══ Extract

I have got to stop being such a gullible rube.... the Cincinnati Reds? Playing meaningful baseball games in the final week of August? Only a SUCKER would believe that....
 

And yet, here I am, the suckertastic victim of my own naivete. Which would be cute and harmless, if only the Reds weren't toying with me while also in the midst of a west coast road trip. You know: where the games don't start until 10pm (eastern). And in rare cases can turn into 16 inning marathons that end in heartbreaking Reds' losses at around 3:15am.

 
Talk about putting the kibosh on my productivity. I wish I could just cut bait and stop believing: even if the Reds are back in respectable time zones for the rest of the year starting next week, these are still 2-3 hours a day I wouldn't mind having back. And yet, even if the standings say 1.5 back in the Wild Card and 3.5 back from the division title, the schedule still says "12 of final 28 games against the Cubs or the Pirates." Which is like a license to print a Slightly Over .500 Record! Which is also all it should take to get into the playoffs in the NL this year!

Curse my ability to hope. 

But at least I can always do that thing that pisses off 90% of you, and revert to being a fervent Yankees fan come October... Reds or no Reds, Playoff Baseball will matter to me. Just like it has for -- what? -- 11 years in a row, now. Neener neener neener.

On with the shoe:

  • Monday's RAW did a 3.3 rating in its live airing on Sci-Fi. That's roughly in line with what WWE was expecting, internally, given the slightly lower household penetration of Sci-Fi versus USA (that alone could be responsible for as much as one-third of the 20% ratings drop) and the fact that some casual fans simply may not have known enough to follow RAW to another network. 
     
    Also: it's unclear to me exactly how Sci-Fi handled the RAW telecast on its west coast feed (if it aired as a live event at 6pm Pacific, as some fans were hoping/thinking it would, that surely would have resulted in a different size audience than if it had aired in a primetime slot).

════
══ Extracted information

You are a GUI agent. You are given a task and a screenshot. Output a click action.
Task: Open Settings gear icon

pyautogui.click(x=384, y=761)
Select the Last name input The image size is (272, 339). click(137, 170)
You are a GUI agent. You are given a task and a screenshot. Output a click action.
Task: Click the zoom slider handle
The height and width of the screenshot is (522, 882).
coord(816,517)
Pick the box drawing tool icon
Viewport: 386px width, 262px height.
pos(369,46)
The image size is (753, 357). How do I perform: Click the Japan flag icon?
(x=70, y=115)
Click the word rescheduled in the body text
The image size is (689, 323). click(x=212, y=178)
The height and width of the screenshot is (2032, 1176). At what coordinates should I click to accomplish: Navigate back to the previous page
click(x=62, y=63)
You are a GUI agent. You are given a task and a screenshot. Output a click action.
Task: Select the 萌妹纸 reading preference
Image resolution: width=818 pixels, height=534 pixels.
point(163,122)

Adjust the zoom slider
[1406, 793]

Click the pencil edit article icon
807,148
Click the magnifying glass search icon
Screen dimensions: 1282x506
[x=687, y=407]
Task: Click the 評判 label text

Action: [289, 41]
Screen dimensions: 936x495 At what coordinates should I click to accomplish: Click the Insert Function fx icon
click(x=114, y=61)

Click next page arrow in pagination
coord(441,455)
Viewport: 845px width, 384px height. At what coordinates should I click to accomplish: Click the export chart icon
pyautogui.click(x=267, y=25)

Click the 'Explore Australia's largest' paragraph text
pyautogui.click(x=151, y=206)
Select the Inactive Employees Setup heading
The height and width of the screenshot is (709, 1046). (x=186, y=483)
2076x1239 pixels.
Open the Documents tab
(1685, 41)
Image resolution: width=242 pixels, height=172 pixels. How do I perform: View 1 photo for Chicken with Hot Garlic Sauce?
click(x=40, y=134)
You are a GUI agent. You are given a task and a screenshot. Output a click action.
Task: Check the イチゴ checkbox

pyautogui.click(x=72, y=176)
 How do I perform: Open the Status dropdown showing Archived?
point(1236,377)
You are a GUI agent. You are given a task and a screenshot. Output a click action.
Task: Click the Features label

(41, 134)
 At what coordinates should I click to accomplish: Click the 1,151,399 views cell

════

Challenges:
1. In the blog post, what rating did Monday's RAW get in its live airing on Sci-Fi?
2. Rewrite the paragraph of the blog post that begins "Talk about putting the kibosh" as a short bulleted list of its main facts.
3. Decide whether each statement agrees with the blog post. Answer yes or no, and quote the words of the post that decide it.
(a) A 16-inning game ended in a Reds loss at around 3:15am.
(b) The Reds are 3.5 games back in the Wild Card.
(c) Sci-Fi's lower household penetration could account for as much as one-third of RAW's ratings drop.

Exercise solutions:
1. A 3.3 rating.

2.
- Following the Reds is hurting the writer's productivity and costs 2-3 hours a day.
- The Reds return to respectable time zones starting next week.
- The Reds are 1.5 games back in the Wild Card and 3.5 back from the division title.
- 12 of their final 28 games are against the Cubs or the Pirates.
- The writer expects a slightly over .500 record to be enough to reach the NL playoffs this year.

3.
(a) Yes: "16 inning marathons that end in heartbreaking Reds' losses at around 3:15am"
(b) No: "1.5 back in the Wild Card and 3.5 back from the division title"
(c) Yes: "that alone could be responsible for as much as one-third of the 20% ratings drop"